Dinosaurs used to live in the arctic

You've heard of the spectacle: 65 million years ago, a large meteor hit the earth, causing volcanoes, smoke and dust to fill the space, and then the dinosaurs disappeared.

One theory is that the cold caused by the obscured sun is the cause of killing dinosaurs. However, a group of paleontologists headed by Pascal Godefroit, from the Belgian Royal Institute of Natural Sciences in Brussels, made another theory.Accordingly, some dinosaurs (presumably warm-blooded) have coped very well with near-freezing temperatures .

According to the team's latest discovery, some dinosaur fossils have been buried along the Kakanaut River today in northeastern Russia just a few million years before the disaster.According to calculations after subtracting the accreted continent, it is thought that this dinosaur has lived above 70 degrees north latitude, away from the Arctic Circle (66 degrees 30 minutes North).

 

Picture 1 of Dinosaurs used to live in the arctic

A dinosaur tooth was discovered along the present Kakanaut River in northeastern Russia.The tooth shows the dinosaurs who once lived on the Arctic Circle.(Photo: Pascal Godefroit)

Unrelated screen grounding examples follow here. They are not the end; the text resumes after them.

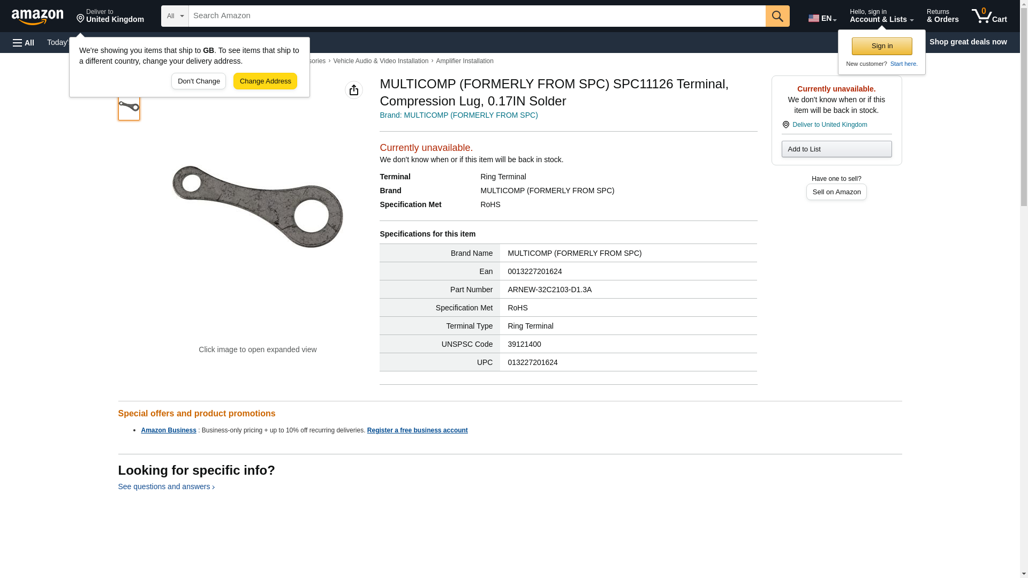Screen dimensions: 1028x578
Task: Type in the Search Amazon field
Action: pyautogui.click(x=477, y=16)
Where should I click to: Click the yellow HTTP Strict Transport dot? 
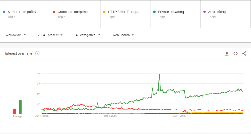[104, 12]
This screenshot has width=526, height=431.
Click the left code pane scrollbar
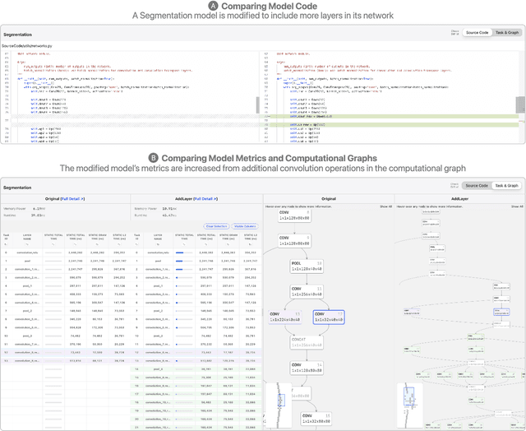pyautogui.click(x=257, y=104)
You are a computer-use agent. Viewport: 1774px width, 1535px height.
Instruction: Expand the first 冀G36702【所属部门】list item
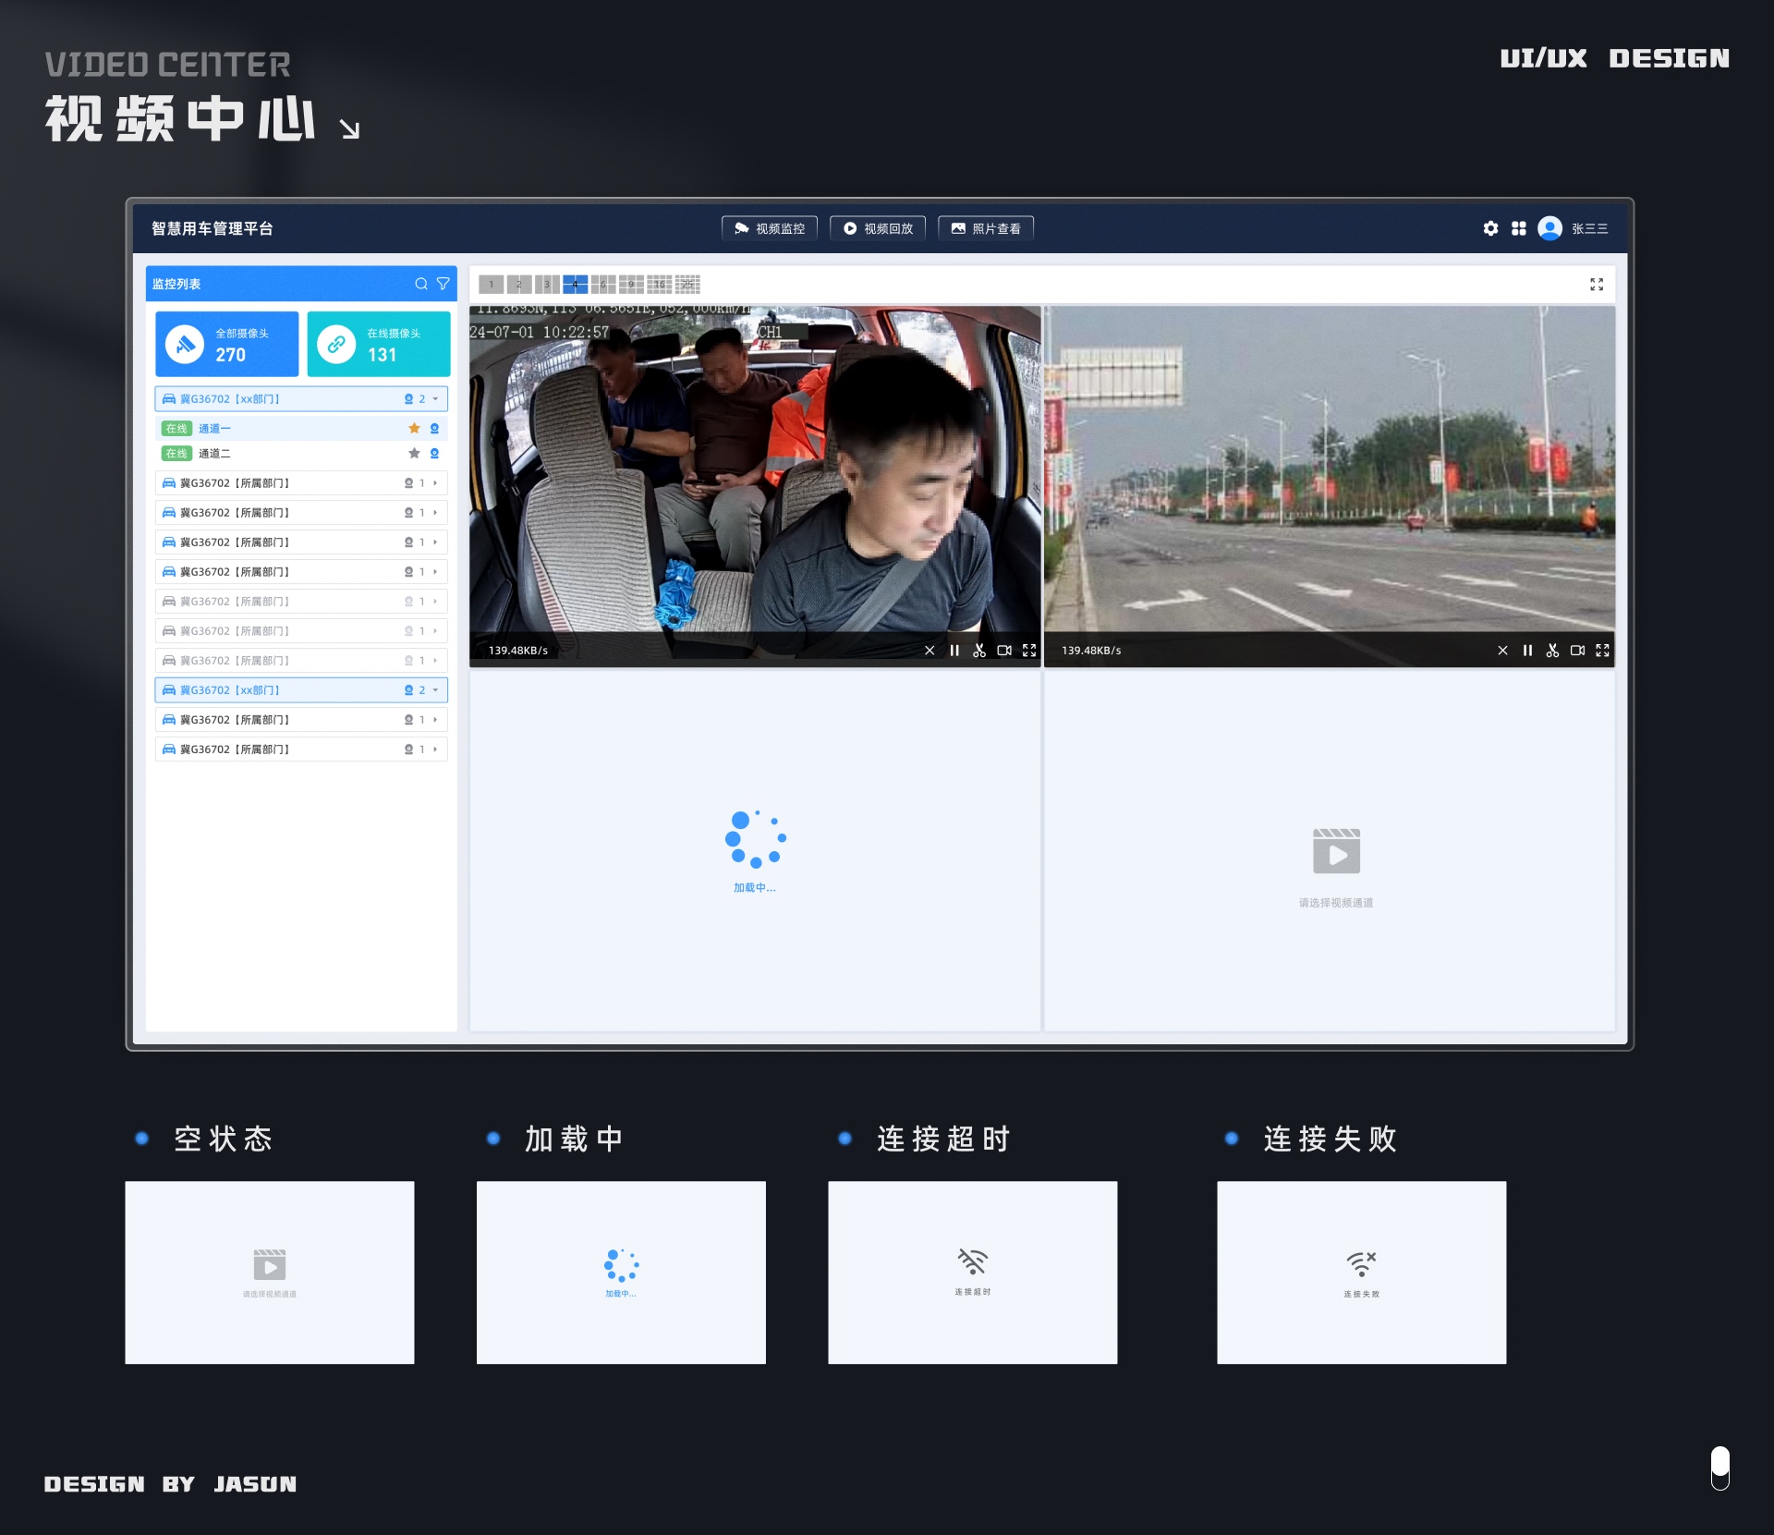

And they are not just lost individuals. Fossils including the dinosaur eggshell - were first discovered at such a high latitude - and also the evidence of a stable, reproductive population.

It is true that the Arctic is much warmer than it is now, but certainly their lives are not easy. The size and shape of fossil leaves found with dinosaur bones allows the Godefroit team to estimate the average temperature for the year to be 50 degrees F, and winter temperatures down to freezing.

There are many factors that kill dinosaurs. The dust in the atmosphere must have taken away the photosynthesis process of the plant, weakening the basis of the food chain and causing hunger, eventually leading to the extinction of the dinosaurs.

The study is described in detail in Naturwissenschaften.